Have you encountered tasks in your organisation that can only be handled by specific individuals? These are typically non-urgent and can wait for a few days or even a week. Even if the responsible person goes on vacation, the problem quietly awaits their return. These tasks are often perceived as boring and labour-intensive, making them less appealing to others.
DO NOT IGNORE IT!
This type of activity, hidden from the eyes of peers, is usually a ticking bomb waiting to explode
Lack of accountability
Absence of change tracking
Lack of documentation
Violation of company policies
The role of every leader in the organisation is to identify it and take it down.
Until recently, the data industry offered an ideal environment for the flourishing of shadow IT and cottage industries, and for a good reason.
With no well-defined structure or established framework and approved tooling Engineers had to build ETL jobs and reporting dashboards with what they had in their disposal:
and many other ad-hoc tools
Every engineer went through at least one project in their career of “Migrating cronjobs”.

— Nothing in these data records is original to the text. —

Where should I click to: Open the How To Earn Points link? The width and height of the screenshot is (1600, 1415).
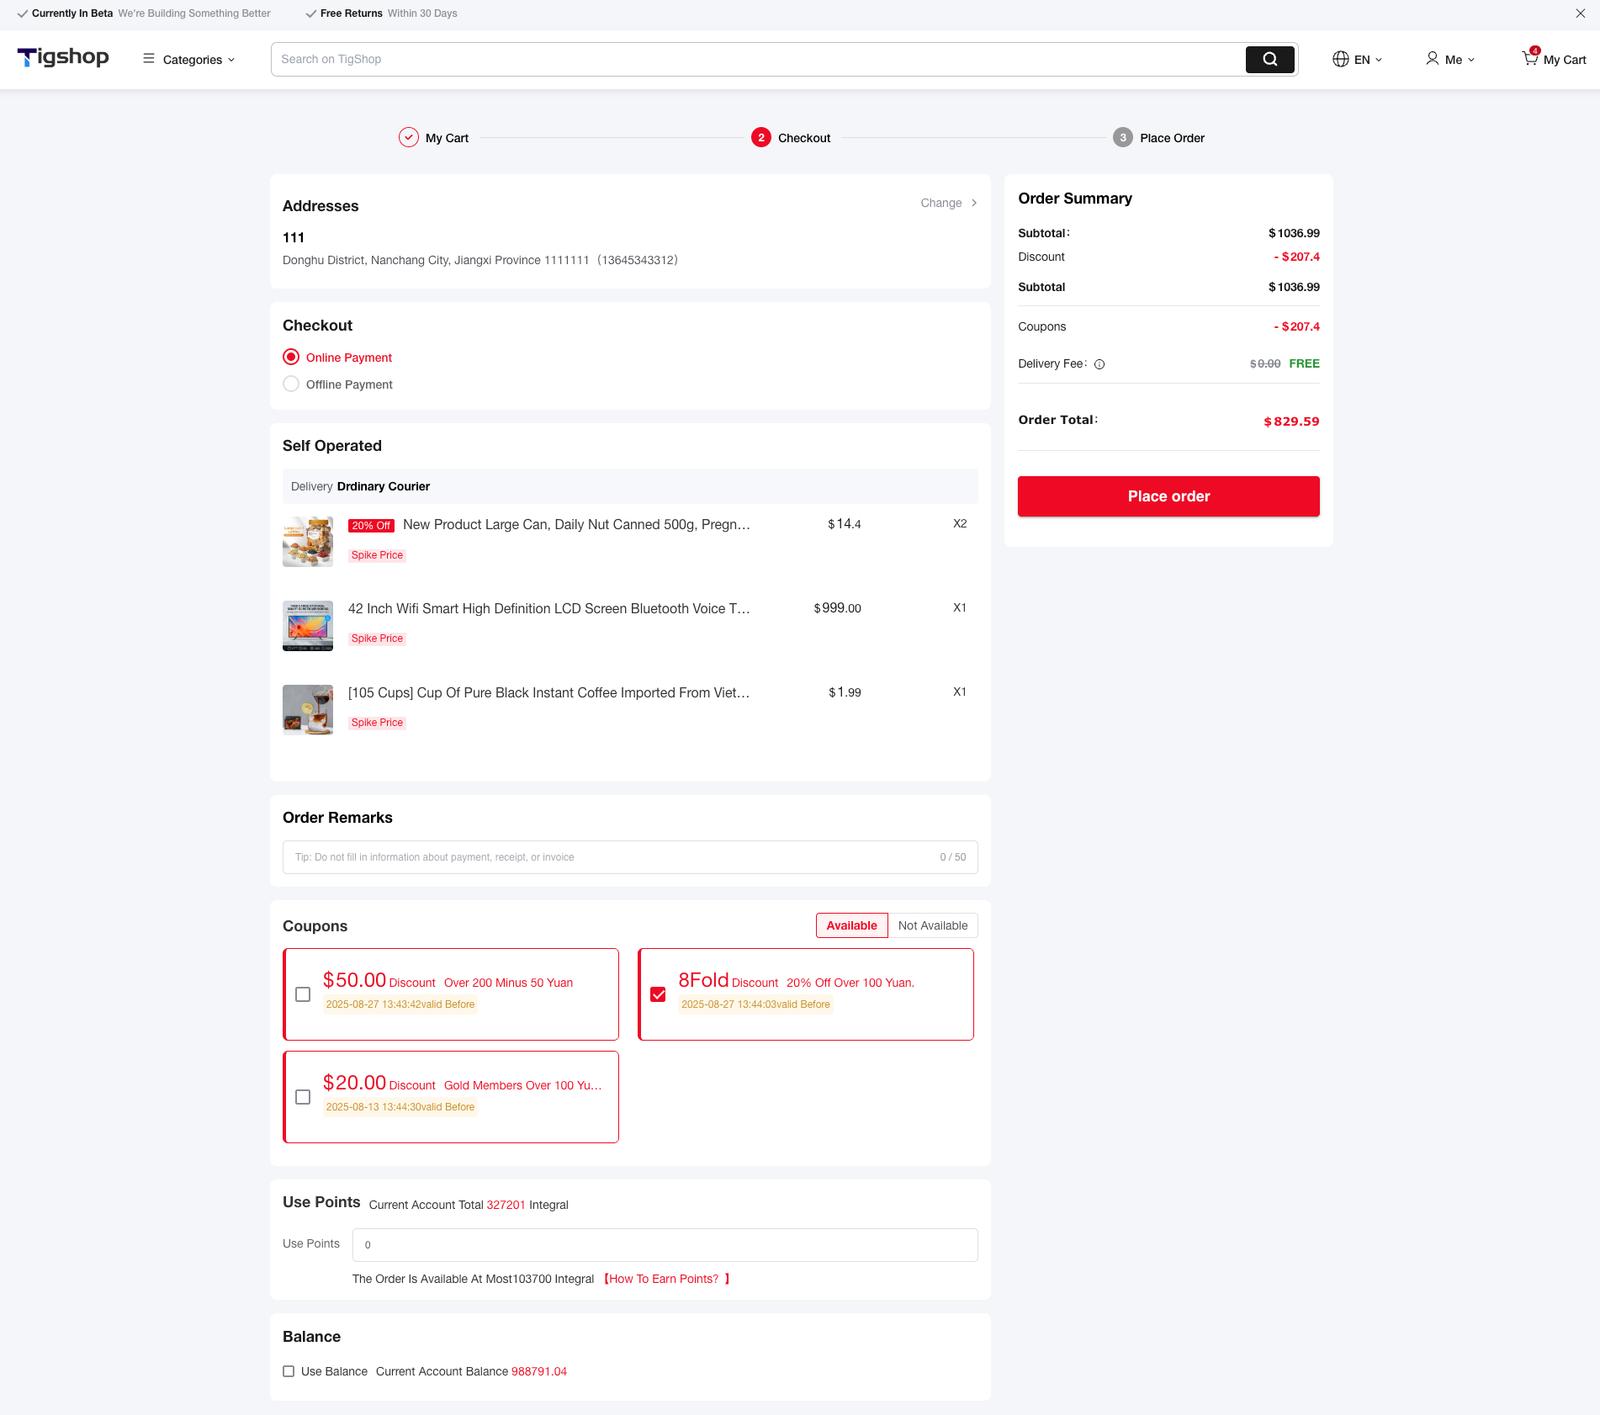coord(664,1279)
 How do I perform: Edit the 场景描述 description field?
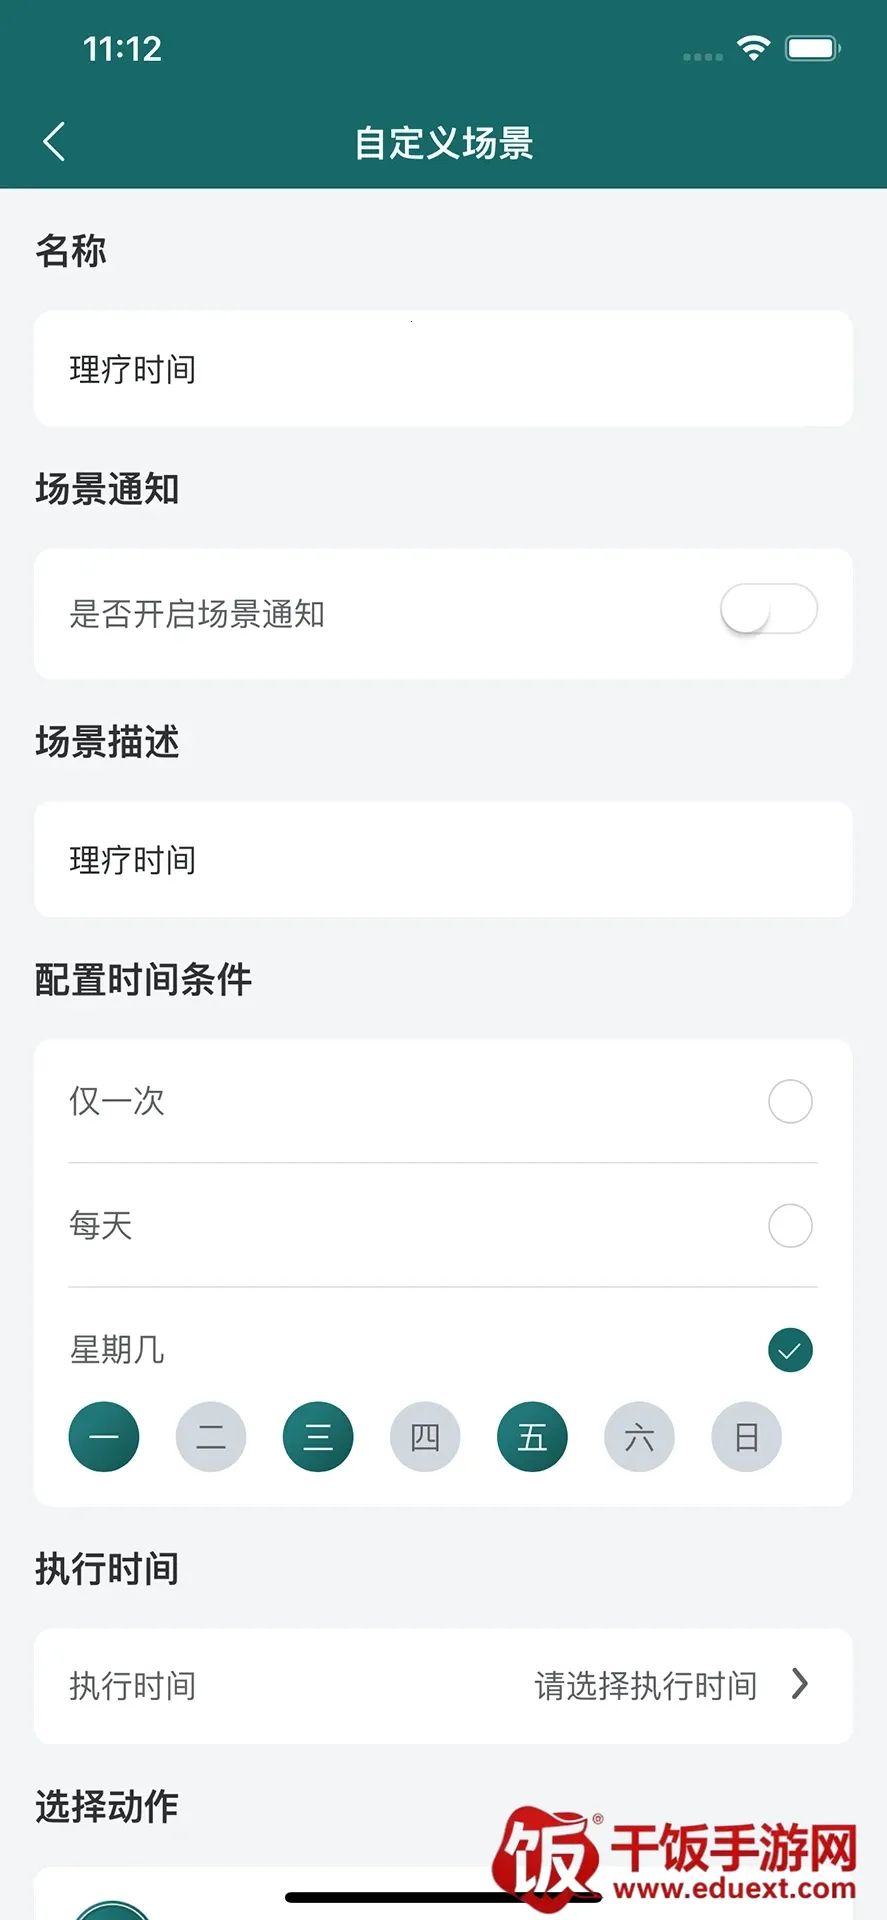[443, 860]
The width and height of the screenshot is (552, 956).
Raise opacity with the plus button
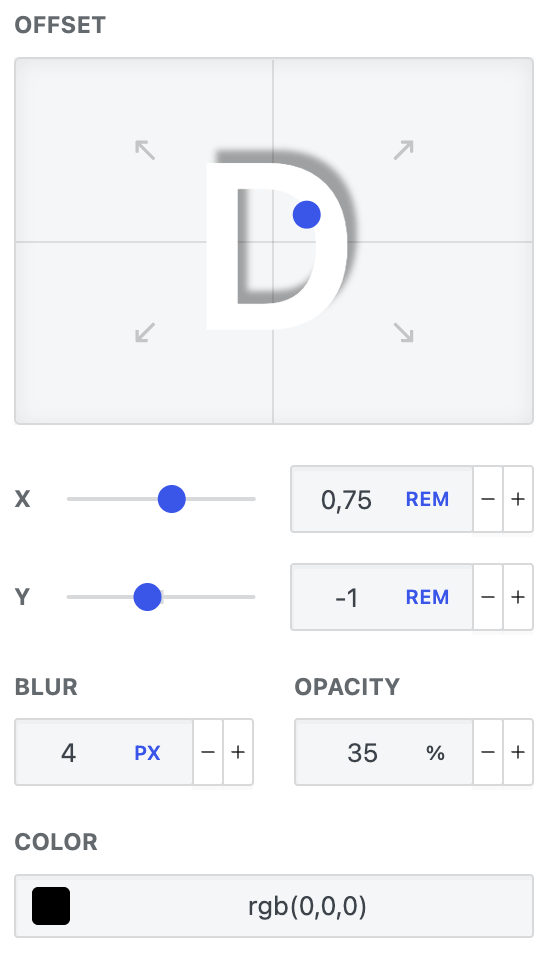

This is why adopting the right tooling and implementing a framework around Data Engineering practices are crucial. Documenting how data can be extracted and accessed, and providing the necessary tools, is the key to successful Data Engineering practices.
With the widespread adoption of Public Cloud, every user can have their own Data Lab at their fingertips. The beauty of adopting Cloud services is that they can grow along with the organization. Starting from simple UI-managed logic, you can evolve into a full-blown infrastructure-as-code pipeline with CI/CD and testing.
Don’t trust anyone? No problem! Build it yourself and host it on-prem. There are many excellent open-source products in this space.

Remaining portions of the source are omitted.